DOING SOMETHING CREATIVE
Finding something creative that you really enjoy has a calming effect on the mind and body. This could be baking a new recipe from Instagram, taking some time to start painting or practicing mindfulness colouring.
BEING PRESENT
It is really important to try being aware of when thoughts are spiralling out of control so that you can bring them back to the present. Turning off social media and the news to take a few moments to focus on the present moment has never been more essential. One way to practice being present is to do a mindful body scan, take a few deep breaths, mindful breaths. Notice the way your breath enters and exits your lungs, focus your attention on one part of your body at a time and really notice how each part feels.
FOCUSING ON BREATH, RELAXATION TOOLS
One example we suggest is to try left and right breathing for 5 minutes. This involves taking a really deep breath in, all the way up your spine filling the left side of your body. Then breathing out through the right side of your body. Repeating this slowly, alternating between the right and left side of your body. Being aware of your spine and grounding yourself. Another way to practice this is to do a short meditation, to give our brains a rest and re-set your mindset
FOCUS ON SELF-CARE
Whilst it is tempting, of course, to sleep in, we recommend at least in weekdays to start the day as if you were going to school or doing an activity. Starting the day by getting up at a fixed time, getting dressed and eating a wholesome breakfast. This will start your day with a sense of achievement from the start. Look after your personal hygiene and appearance. Maybe try styling / changing your hair to help you to feel good. For example, we suggest, asking yourself, how am I feeling today? Try not to compare yourself to others but focus on yourself and acknowledge how well (even if in little ways) you are adjusting to your new normal.
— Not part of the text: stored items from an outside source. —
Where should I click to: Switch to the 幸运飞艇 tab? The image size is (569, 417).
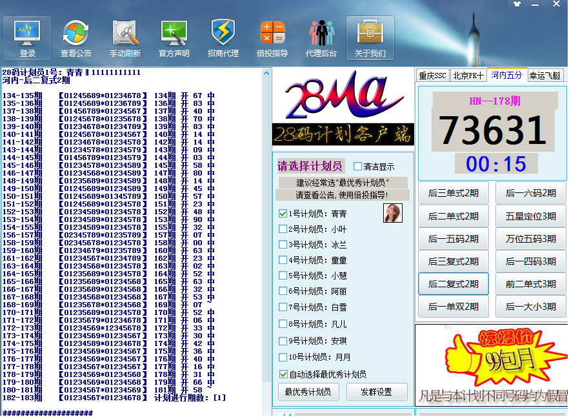point(545,76)
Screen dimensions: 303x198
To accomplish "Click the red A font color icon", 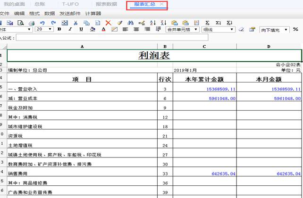I will (104, 29).
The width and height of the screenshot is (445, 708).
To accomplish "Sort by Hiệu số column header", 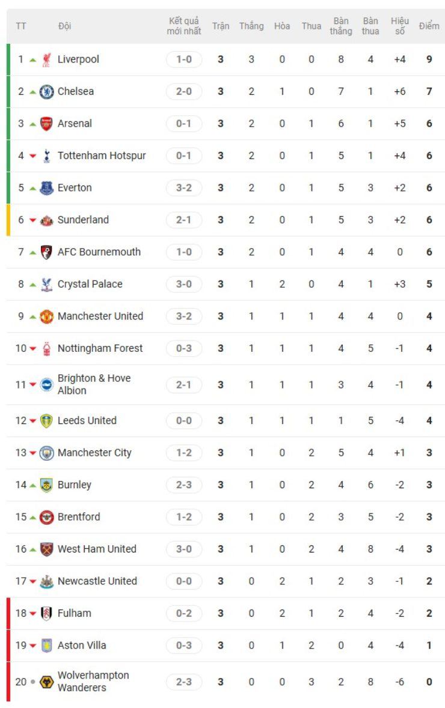I will coord(400,26).
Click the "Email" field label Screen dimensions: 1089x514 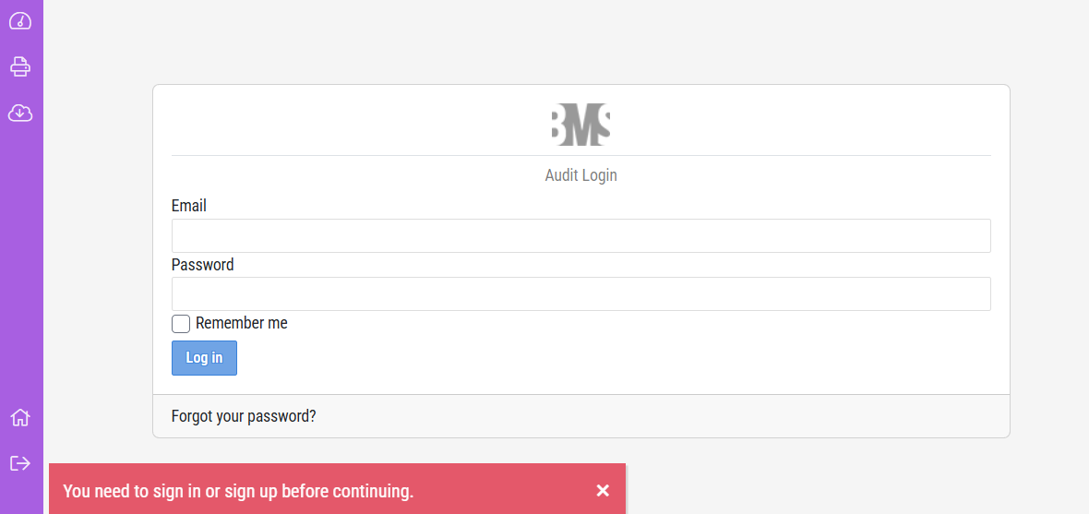click(189, 206)
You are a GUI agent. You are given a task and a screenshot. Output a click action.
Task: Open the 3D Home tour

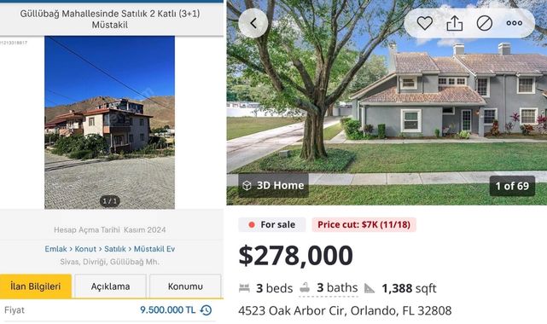pos(273,185)
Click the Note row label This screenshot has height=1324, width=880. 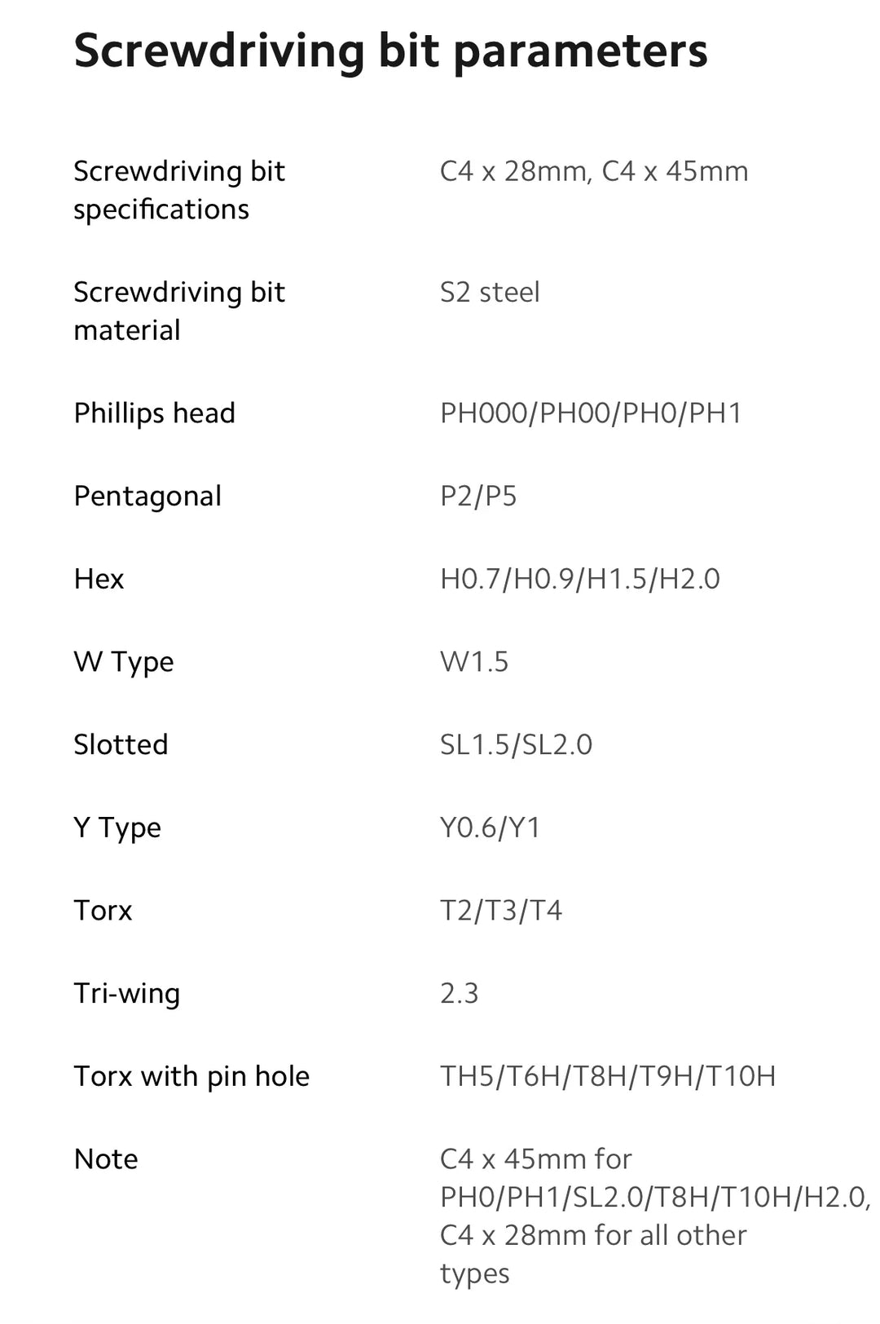click(106, 1159)

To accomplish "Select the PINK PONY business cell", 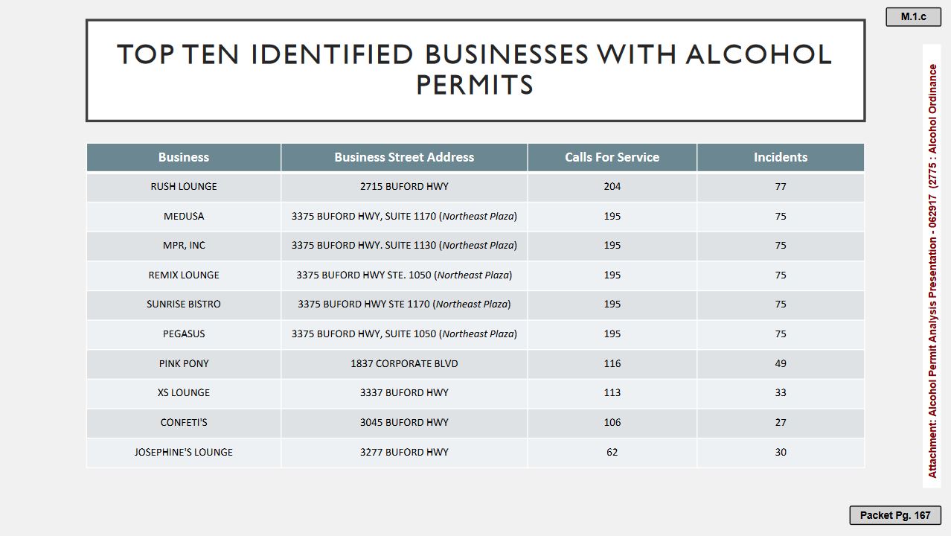I will 184,363.
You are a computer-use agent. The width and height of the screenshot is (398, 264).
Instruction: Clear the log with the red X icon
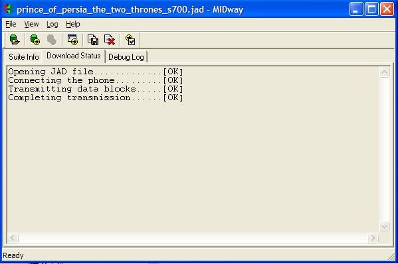point(110,40)
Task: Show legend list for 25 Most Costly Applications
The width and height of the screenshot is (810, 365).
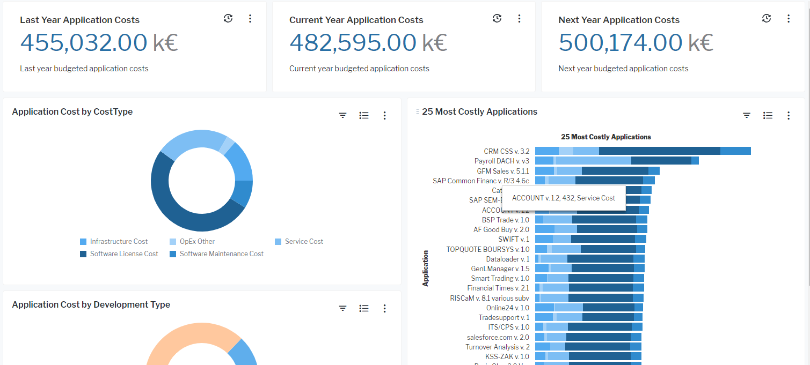Action: tap(768, 115)
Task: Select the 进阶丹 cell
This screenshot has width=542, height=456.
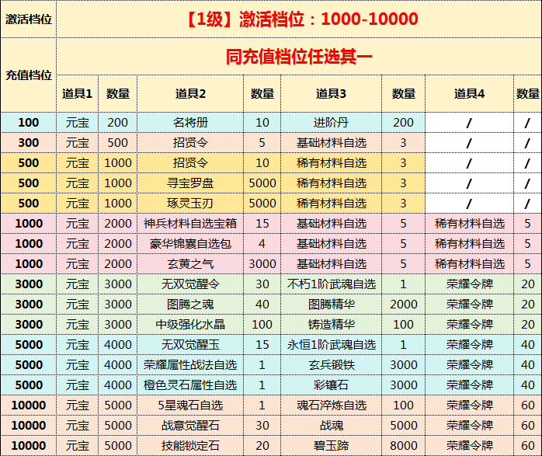Action: tap(331, 123)
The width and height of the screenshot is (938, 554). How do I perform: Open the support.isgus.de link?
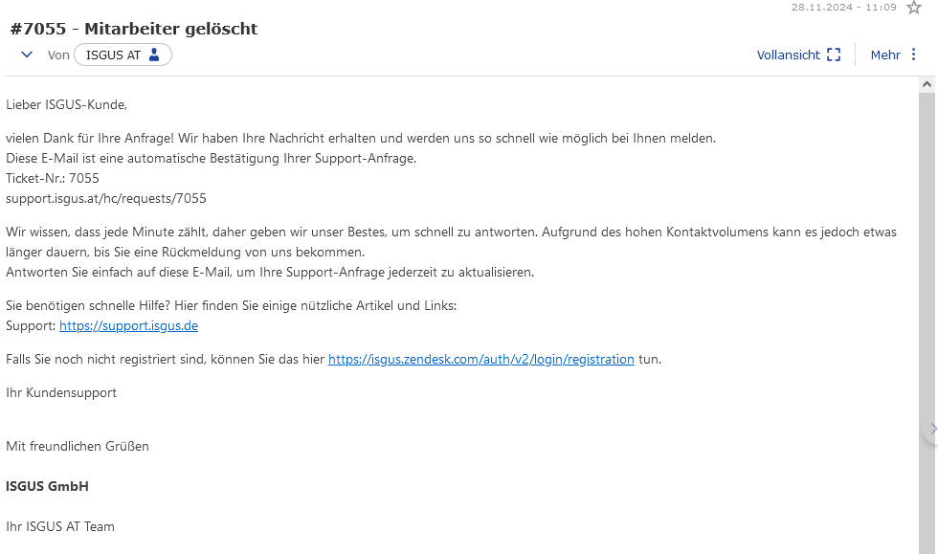coord(128,325)
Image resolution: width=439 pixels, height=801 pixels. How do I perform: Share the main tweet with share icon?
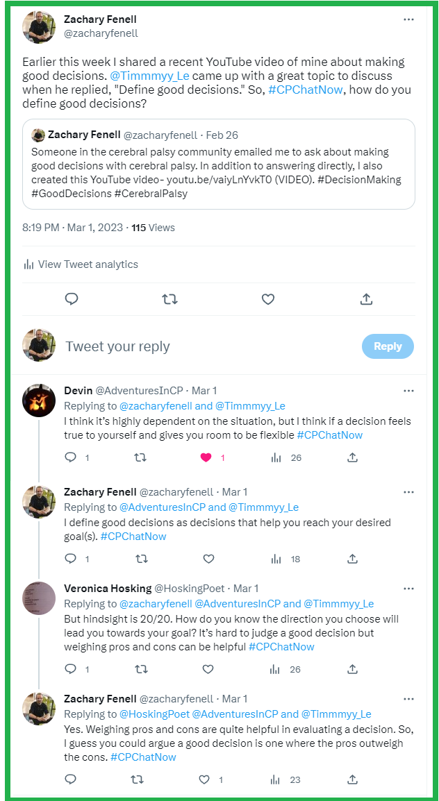(366, 299)
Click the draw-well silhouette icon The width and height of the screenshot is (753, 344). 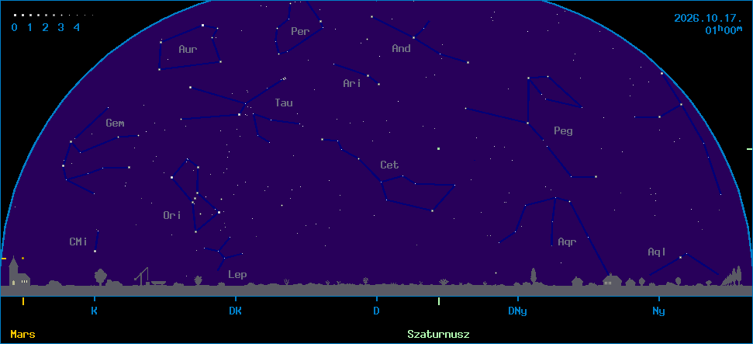click(143, 276)

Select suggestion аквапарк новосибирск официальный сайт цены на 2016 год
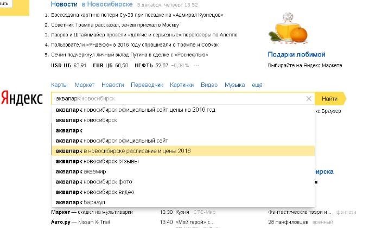click(x=136, y=110)
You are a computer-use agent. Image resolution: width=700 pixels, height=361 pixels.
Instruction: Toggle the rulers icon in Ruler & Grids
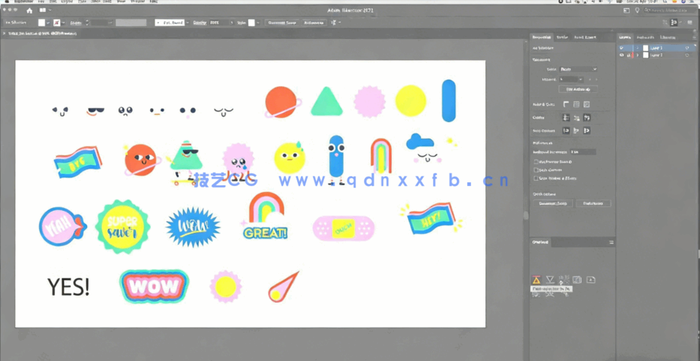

CHALLENGING UNHELPFUL THOUGHTS
It may be helpful to say to yourself ‘I am safe at home’ instead of ‘I am stuck at home’. Also try to differentiate between helpful and unhelpful thoughts, encouraging more supportive thoughts. For example, is life ever going to be normal again? Yes, life will continue, this is only temporary, I should try and use this time to learn something new about myself.
It may be helpful to write down a list what you can and can’t control during this time. This helps you stay resilient and be kind to yourself. Focusing on the things you CAN CONTROL(however small) will help generate more healthier thoughts and feelings.
MY COPING TOOLS
Times like these can be testing for everyone; therefore, it is a really important time to focus on mental health. It is vital that we take some time for ourselves each day and remember this is only temporary. We have set out some practical ideas to try. Now try to fill out your own personal coping strategy that you feel will be the most effective in your day to day life. Everyone is facing an individual challenge and it is important that you are focusing on your personal journey and not comparing themselves to peers.